You are advised to read the Prospectus in its entirety, and, in particular,
the section of the Prospectus headed “Risk Factors”, for a further
discussion of the factors that could affect the Company’s future performance
and the industry in which it operates.
Peel Hunt LLP (" Peel Hunt "), which is
authorised and regulated in the United Kingdom by the FCA, is acting
exclusively for the Company as Joint Sponsor
and no one else in connection with Admission and it will not regard
any other person as a client in relation to Admission and will not be
responsible to anyone other than the Company for
providing the protections afforded to its clients or for providing advice in
relation to Admission or any other transaction, matter, or arrangement
referred to in this announcement.
Joh. Berenberg, Gossler & Co. KG, London Branch (“
Berenberg ”), which is authorised and regulated by the
German Federal Financial Supervisory Authority and in the United Kingdom is
subject to limited regulation by the FCAJ, is acting exclusively for the
Company as Joint Sponsor and no one
else in connection with Admission and it will not regard any other person as a
client in relation to Admission and will not be responsible to anyone other
than the Company for providing the protections afforded
to its clients or for providing advice in relation to Admission or any other
transaction, matter, or arrangement referred to in this announcement.
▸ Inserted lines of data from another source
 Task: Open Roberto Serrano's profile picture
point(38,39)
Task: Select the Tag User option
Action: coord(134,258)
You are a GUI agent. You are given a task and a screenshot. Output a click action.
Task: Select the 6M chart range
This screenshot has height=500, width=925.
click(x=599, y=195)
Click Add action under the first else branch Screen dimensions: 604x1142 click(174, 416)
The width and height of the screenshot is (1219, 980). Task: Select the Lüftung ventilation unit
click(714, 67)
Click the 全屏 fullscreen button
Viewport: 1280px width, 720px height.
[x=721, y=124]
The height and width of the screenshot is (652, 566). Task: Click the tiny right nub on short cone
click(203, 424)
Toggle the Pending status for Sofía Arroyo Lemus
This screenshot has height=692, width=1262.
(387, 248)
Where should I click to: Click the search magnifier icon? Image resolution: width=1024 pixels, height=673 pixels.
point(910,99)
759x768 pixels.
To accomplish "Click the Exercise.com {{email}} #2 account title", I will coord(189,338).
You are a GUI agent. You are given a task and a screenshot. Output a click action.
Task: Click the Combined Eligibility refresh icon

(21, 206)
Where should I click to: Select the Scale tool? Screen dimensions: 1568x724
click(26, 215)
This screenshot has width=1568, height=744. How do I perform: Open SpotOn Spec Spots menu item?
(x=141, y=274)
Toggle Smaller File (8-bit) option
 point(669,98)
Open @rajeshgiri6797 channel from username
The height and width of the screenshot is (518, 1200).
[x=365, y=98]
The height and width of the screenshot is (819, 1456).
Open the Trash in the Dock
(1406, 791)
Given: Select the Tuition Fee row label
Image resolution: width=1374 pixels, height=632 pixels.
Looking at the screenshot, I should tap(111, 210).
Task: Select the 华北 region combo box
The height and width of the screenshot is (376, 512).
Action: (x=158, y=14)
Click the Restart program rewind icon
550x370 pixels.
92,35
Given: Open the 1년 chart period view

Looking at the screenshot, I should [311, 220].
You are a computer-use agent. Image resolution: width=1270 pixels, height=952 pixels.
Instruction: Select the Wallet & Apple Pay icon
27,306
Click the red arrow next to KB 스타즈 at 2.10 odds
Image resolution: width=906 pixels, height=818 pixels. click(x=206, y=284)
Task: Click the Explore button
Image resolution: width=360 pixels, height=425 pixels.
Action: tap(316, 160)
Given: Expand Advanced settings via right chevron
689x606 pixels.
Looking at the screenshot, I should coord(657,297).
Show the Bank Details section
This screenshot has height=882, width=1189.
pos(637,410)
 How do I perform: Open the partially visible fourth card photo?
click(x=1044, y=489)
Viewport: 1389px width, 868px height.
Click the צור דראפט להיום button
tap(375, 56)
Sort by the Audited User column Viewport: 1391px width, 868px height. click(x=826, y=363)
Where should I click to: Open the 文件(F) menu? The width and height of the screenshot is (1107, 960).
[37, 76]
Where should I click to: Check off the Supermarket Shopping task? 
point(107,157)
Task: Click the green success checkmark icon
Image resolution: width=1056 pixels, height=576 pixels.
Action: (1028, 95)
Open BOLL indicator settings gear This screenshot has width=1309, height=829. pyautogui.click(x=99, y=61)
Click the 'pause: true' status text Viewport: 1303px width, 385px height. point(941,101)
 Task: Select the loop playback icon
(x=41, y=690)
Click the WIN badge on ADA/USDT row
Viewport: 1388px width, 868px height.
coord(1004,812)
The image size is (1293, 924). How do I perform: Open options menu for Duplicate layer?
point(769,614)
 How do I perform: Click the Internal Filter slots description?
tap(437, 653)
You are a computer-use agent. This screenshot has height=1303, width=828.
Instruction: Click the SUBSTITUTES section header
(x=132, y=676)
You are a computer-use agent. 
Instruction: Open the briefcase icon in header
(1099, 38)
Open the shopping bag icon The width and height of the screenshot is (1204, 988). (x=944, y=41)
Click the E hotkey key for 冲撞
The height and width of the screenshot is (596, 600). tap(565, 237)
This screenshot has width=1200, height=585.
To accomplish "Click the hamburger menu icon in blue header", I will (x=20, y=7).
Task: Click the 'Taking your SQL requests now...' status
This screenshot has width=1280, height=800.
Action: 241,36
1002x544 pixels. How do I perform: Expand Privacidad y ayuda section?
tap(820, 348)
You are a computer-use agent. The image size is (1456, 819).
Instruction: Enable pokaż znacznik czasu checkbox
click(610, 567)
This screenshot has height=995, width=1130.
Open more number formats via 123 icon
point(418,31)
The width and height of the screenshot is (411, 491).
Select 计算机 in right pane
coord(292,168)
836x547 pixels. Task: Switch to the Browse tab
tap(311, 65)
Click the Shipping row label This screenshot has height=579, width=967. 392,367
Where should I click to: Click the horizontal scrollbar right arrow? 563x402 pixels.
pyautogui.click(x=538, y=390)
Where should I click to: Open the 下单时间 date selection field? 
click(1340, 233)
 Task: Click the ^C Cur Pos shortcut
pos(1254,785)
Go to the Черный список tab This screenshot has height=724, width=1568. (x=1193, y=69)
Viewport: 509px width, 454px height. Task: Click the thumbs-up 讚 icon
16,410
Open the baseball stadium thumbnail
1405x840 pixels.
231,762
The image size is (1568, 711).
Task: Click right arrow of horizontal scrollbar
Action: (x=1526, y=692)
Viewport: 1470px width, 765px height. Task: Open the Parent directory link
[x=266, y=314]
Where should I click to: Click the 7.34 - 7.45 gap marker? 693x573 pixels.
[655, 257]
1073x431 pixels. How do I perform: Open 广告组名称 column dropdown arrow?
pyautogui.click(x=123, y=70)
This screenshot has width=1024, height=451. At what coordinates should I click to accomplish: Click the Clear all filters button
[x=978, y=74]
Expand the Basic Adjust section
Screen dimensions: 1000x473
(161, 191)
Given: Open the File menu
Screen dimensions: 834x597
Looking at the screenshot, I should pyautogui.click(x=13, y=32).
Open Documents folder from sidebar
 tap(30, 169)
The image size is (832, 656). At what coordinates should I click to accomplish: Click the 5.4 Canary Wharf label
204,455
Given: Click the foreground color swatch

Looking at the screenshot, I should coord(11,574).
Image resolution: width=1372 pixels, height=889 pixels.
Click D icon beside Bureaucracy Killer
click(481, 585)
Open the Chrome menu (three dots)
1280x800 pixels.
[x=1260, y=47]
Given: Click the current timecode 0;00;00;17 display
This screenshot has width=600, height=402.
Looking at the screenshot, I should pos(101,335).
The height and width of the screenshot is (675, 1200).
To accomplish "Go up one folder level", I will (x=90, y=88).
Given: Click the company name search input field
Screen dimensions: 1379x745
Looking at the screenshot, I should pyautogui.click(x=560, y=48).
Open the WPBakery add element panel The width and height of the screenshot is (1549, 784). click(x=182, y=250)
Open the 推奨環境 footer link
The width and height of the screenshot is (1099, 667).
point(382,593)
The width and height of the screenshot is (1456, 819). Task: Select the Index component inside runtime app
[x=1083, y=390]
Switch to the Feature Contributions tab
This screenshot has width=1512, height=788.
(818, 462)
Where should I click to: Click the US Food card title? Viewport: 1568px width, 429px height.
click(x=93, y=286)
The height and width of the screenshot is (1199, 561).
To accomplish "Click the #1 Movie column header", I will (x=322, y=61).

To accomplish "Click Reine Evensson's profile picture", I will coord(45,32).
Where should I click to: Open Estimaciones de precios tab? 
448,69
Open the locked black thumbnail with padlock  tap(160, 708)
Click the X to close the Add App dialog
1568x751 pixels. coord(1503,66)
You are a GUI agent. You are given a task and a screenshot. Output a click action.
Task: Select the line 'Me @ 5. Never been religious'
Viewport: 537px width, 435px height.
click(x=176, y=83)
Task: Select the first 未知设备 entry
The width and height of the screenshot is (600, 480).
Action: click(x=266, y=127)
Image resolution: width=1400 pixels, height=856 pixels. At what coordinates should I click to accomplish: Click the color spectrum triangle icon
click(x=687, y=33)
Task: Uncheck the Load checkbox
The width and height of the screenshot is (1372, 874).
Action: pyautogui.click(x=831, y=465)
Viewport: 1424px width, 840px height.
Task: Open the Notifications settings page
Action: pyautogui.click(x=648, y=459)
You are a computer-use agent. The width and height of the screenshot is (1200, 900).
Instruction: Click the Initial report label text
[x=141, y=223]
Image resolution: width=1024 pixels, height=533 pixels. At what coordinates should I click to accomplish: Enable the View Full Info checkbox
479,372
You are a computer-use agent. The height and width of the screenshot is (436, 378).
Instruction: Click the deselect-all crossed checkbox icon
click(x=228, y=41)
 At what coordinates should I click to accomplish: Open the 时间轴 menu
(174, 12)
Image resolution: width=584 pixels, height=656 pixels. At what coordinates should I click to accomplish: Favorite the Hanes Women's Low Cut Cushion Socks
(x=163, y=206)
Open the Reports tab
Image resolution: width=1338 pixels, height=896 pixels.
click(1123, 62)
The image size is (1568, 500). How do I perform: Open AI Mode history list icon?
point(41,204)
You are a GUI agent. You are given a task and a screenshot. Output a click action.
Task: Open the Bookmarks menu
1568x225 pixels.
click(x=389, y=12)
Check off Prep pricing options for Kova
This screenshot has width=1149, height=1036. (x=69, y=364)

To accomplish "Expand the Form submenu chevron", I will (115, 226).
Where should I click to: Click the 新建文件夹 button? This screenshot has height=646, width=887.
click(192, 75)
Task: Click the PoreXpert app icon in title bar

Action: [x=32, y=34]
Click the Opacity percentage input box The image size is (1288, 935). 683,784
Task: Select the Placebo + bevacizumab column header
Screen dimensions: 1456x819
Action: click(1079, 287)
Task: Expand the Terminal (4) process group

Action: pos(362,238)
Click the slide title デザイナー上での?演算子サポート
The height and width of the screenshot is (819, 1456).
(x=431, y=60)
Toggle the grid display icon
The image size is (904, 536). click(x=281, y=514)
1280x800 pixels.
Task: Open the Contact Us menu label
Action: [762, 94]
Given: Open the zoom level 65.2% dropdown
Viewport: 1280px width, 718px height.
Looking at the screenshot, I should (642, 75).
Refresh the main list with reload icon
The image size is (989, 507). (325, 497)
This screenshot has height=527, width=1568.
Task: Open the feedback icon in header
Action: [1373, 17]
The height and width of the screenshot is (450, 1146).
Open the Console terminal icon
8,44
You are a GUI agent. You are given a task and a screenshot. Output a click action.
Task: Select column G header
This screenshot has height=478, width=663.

This announcement has been issued by, and is the sole responsibility of, the
Company. No representation or warranty, express or implied, is or will be made
as to, or in relation to, and no responsibility or liability is or will be
accepted by Peel Hunt, Berenberg or by any of their affiliates, partners,
directors, officers, employees, advisers or agents as to or in relation to,
the accuracy or completeness of this announcement or any other written or oral
information made available to or publicly available to any interested party or
its advisers, and any liability therefore is expressly disclaimed.